Mr Rodgers Mogire of the Rural Electrification Authority (REA) told the County Development Implementation and Coordination Committee on Saturday that vandalism was frustrating efforts to expand connectivity to schools.

He added that there was no budget for reinstallation of equipment that has been damaged or stolen, and urged schools’ authorities to be vigilant.

Mr Mogire noted that out of the 125 schools that have been fitted with solar power equipment, 79 are now faulty leading to more time and resources being spent on repair rather than expanding connectivity.

“Our team is on the ground on the issues of maintenance and we believe that by the end of June this year, all solar panels and equipment will have been repaired,” he said.



The committee also learnt that some schools had been disconnected from electricity supply due to outstanding debts.

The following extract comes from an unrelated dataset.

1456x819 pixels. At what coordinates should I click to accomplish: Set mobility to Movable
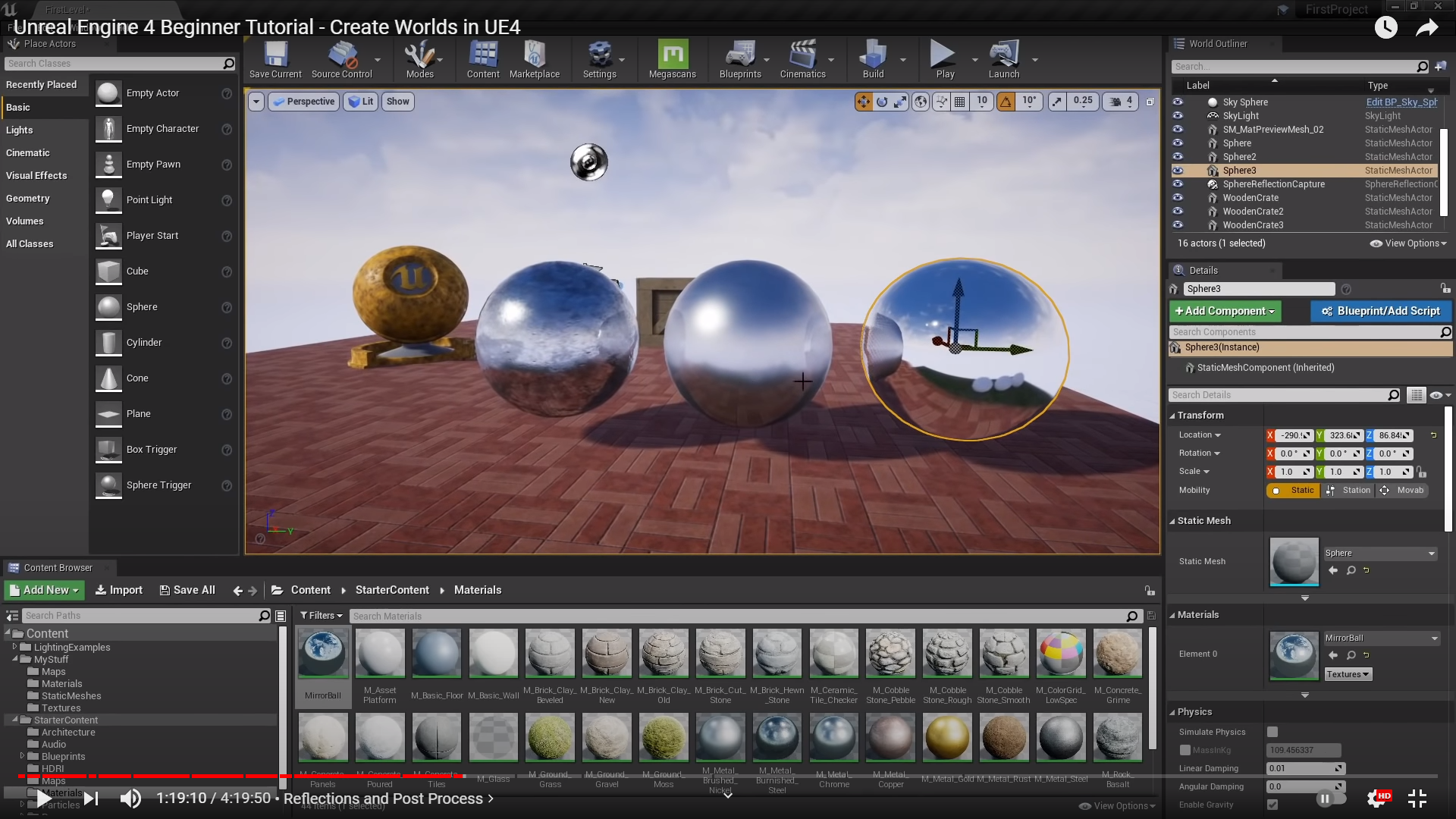[1402, 491]
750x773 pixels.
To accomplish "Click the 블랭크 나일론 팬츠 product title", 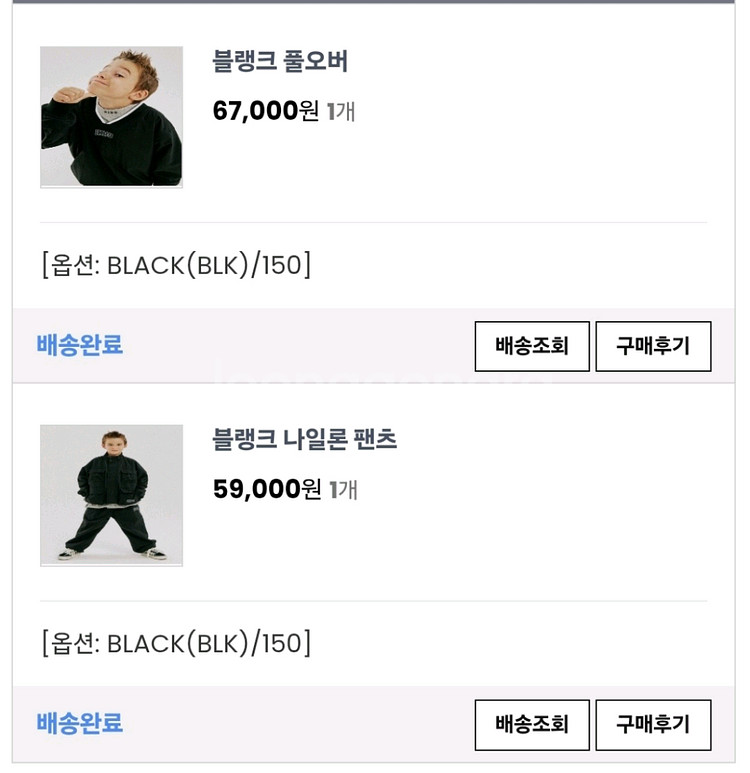I will point(305,440).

Kenya Power’s Hezron Korir said the schools had debts running up to Sh74,967 forcing the power distributor to cut off electricity.

Of the 45 primary schools in Tana North Sub County, only one is connected to the national grid, the committee learnt. The other schools use solar power which is susceptible to vandalism.

This is despite the government pumping more than Sh477 million to have all schools in the county connected to either the national grid or to solar power.

The officials from the Kenya Power and the Rural Electrification Authority (REA) said 170 schools had been connected, 45 to the national grid and 125 to solar power.

Mr Korir said that seven new schools yet to be connected to power would be considered for the programme in the next financial year.

He said Kenya Power was planning to install 20 new 100 KV transformers to serve the last mile connectivity, adding that schools adjacent to the transformers would be automatically connected.

The project targets to connect 6,000 new customers before the end of this financial year in June, with 65 percent of the county’s population targeted for connection to the national grid.

According to the County Director of Education Lawrence Karuntimi, lack of power and network connectivity have since impacted negatively on the implementation of the DLP and the National Education Management Information System (Nemis).